TASK GOAL: Take every line from the records below that includes the word "subtitle".

(RECORDS SUPPLIED)

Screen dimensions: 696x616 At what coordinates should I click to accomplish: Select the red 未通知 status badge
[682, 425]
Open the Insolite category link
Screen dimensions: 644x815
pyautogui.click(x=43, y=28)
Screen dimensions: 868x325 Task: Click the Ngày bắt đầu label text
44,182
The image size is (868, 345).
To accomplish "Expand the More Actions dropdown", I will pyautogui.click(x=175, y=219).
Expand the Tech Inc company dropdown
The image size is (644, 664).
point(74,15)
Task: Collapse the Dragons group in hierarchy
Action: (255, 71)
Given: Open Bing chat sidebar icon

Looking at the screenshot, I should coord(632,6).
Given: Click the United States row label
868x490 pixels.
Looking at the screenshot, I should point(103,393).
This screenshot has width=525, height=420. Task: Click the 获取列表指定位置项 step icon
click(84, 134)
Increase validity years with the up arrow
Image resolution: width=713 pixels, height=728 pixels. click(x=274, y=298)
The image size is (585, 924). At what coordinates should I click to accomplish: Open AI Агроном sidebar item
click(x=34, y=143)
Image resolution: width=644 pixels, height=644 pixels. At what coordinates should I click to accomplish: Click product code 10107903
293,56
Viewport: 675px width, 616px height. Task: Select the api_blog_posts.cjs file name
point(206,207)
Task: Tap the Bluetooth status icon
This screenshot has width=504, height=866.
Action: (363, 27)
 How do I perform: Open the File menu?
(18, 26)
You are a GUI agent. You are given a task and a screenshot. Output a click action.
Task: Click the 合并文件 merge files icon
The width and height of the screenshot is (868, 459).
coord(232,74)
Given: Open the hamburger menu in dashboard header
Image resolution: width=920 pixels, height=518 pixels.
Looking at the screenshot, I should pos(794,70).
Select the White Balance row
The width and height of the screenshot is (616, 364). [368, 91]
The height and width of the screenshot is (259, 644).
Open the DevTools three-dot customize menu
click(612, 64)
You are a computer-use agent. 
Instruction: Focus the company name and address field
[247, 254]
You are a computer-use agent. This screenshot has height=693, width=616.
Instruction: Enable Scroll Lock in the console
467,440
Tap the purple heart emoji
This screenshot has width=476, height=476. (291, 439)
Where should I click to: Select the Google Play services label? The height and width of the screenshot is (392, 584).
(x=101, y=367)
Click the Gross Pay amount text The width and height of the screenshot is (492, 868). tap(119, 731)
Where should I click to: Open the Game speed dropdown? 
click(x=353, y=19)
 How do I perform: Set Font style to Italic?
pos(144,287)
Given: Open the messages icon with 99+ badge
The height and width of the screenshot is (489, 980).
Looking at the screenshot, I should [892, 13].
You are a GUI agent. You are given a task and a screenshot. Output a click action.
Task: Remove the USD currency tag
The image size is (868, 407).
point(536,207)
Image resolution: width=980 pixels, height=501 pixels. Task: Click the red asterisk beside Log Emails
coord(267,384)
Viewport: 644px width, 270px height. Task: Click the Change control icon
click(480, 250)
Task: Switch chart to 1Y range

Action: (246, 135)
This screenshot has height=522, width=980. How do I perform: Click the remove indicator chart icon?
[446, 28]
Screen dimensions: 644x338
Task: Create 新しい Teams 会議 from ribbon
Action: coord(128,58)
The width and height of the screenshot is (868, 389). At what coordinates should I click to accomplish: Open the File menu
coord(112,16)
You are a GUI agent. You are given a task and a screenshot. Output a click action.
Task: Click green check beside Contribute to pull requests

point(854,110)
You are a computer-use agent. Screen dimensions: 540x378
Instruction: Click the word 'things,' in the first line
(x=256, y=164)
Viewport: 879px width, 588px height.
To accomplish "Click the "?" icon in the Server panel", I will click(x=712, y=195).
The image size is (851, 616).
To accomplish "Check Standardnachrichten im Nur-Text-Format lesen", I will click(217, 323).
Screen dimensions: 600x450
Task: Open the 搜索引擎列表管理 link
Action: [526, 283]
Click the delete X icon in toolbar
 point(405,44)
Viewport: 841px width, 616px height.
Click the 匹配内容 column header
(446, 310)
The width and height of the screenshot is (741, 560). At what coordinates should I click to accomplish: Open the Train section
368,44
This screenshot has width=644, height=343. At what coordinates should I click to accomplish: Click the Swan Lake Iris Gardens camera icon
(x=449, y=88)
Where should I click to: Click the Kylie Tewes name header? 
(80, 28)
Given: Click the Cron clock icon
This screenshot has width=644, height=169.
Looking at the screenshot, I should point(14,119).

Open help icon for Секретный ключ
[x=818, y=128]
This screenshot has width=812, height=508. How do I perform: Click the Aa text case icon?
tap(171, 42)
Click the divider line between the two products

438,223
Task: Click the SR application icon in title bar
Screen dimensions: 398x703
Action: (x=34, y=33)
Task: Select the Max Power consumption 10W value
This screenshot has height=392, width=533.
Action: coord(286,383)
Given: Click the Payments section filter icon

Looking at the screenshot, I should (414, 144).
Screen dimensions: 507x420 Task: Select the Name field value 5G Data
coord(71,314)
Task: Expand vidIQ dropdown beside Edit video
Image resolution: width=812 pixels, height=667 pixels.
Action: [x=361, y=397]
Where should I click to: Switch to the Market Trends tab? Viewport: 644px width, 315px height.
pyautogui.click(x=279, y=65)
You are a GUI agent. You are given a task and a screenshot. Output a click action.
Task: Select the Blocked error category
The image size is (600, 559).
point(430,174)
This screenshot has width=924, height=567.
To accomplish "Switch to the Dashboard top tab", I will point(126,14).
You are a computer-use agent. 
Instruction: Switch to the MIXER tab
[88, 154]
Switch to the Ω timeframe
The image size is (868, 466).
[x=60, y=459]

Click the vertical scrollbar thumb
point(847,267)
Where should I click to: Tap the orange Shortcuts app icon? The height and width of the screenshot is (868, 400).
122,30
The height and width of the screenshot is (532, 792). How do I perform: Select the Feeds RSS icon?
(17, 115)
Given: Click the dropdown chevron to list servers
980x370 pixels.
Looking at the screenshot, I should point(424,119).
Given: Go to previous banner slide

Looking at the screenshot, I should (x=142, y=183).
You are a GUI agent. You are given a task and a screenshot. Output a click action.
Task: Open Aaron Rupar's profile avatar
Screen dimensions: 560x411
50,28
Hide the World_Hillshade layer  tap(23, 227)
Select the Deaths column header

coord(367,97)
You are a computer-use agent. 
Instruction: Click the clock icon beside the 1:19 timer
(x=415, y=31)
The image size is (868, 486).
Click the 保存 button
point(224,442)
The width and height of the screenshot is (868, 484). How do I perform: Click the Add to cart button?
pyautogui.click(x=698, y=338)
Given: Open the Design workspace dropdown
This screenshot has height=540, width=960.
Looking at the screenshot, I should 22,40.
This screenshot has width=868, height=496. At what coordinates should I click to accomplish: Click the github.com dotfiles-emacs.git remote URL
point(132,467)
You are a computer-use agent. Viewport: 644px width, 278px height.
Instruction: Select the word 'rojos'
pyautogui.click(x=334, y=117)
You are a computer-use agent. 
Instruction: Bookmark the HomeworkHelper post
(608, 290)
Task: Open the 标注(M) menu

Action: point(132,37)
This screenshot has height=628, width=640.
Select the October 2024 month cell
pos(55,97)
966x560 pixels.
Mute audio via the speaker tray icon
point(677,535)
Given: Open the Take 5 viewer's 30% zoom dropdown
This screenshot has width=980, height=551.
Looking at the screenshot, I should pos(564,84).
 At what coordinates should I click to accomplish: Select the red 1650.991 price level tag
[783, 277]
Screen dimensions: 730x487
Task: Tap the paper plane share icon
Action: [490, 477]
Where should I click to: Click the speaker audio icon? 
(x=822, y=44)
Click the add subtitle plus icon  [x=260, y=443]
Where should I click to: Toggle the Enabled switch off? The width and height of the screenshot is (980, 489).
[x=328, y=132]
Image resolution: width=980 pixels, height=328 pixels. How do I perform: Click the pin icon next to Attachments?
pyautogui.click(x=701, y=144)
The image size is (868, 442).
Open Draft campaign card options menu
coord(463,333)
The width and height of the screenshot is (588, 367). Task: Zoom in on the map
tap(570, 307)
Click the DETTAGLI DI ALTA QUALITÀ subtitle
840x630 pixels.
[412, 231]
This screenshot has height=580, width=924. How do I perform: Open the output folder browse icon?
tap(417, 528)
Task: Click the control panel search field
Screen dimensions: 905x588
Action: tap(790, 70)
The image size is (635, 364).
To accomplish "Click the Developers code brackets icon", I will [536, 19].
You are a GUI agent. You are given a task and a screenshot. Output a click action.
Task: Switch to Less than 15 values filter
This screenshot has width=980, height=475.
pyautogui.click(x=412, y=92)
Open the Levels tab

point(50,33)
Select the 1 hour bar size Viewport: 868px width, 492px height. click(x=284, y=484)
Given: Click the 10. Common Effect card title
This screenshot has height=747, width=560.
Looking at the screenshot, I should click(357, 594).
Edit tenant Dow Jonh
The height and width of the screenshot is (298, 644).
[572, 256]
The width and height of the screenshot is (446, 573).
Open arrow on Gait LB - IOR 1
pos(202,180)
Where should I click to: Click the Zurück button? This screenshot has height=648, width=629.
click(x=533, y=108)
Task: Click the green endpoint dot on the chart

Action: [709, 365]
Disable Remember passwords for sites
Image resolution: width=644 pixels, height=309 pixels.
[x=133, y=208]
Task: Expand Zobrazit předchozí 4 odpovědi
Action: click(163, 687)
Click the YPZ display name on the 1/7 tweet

(End RECORDS SUPPLIED)

RESPONSE BELOW:
Click the add subtitle plus icon  [x=260, y=443]
Click the DETTAGLI DI ALTA QUALITÀ subtitle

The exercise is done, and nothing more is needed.